- Location: Tinabaw, Tabangout, and Tissalatatene refugee camps, Menaka Cercle, Mali
- Date: 11–12 December 2018
- Target: Daoussahak Tuareg men
- Deaths: 43–47
- Injured: 3
- Perpetrator: Islamic State in the Greater Sahara

= Tinabaw and Tabangout-Tissalatatene massacres =

Terrorist incident in Mali in 2018

On 11 and 12 December 2018, Islamic State in the Greater Sahara fighters attacked Daoussahak Tuareg refugee camps in the villages of Tinabaw, Tabangout and Tissalatatene, all in the Ménaka Cercle of Mali. Between 43 and 47 civilians were killed by ISGS.

== Prelude ==
Since the beginning of 2018, eastern Malis Ménaka Cercle, near the Nigerien and Burkinabe borders, has been a hotspot of conflict between Tuareg rebels of the Imghad Tuareg Self-Defense Group and Allies (GATIA) allied with the Movement for the Salvation of Azawad (MSA) against the predominantly Fulani jihadist Islamic State in the Greater Sahara. Because of this, the conflict between GATIA and the MSA along with their French and Malian allies against ISGS often became an ethnic conflict between Tuaregs and Fulani.

== Massacres ==
On the night of December 11 and the morning of December 12, several armed men attacked the refugee camps at Tinabaw and Tabangout-Tissalatatene. According to the MSA, the attackers arrived on 20 motorcycles, while the CMA described a group of 9-12 individuals. Several dozen Daoussahak Tuaregs were killed in the attack, with the massacre lasting an hour in total. Afterwards, the attackers set fire to the camps and the bush, before heading in the direction of Niger.

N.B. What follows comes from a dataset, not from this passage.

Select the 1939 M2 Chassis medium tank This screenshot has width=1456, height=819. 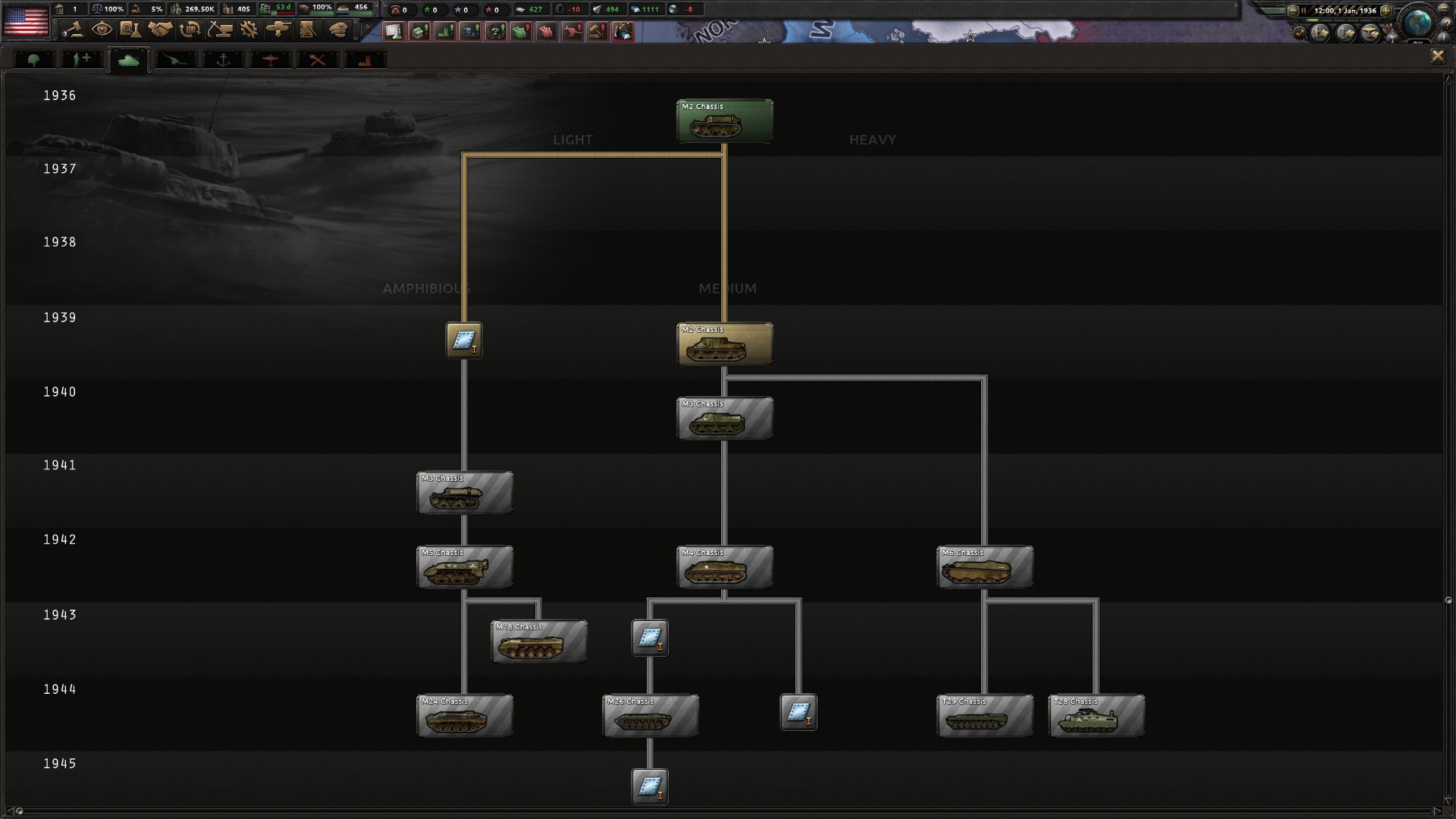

The attack was committed by Fulani militants, who only attacked the men of the camps, and spared the women. The Islamic State in the Greater Sahara were suspected of the attack as well.

== Aftermath ==
The MSA released a statement providing a death toll of 47 killed and 3 injured, with the CMA releasing an identical statement. Local elected officials told AFP the death toll was between twenty and several dozen killed. One official in Menaka region, however, claimed that the dead were buried by the MSA before the arrival of the Malian army and that the numbers were manipulated. Nanout Kotia, the mayor of Menaka, gave a toll of 43 killed on December 13. Human Rights Watch assessed the death toll to be 47 killed.

The attack was condemned by MINUSMA, who deployed a team to assess the massacre. They also called on the Malian authorities to investigate the killings.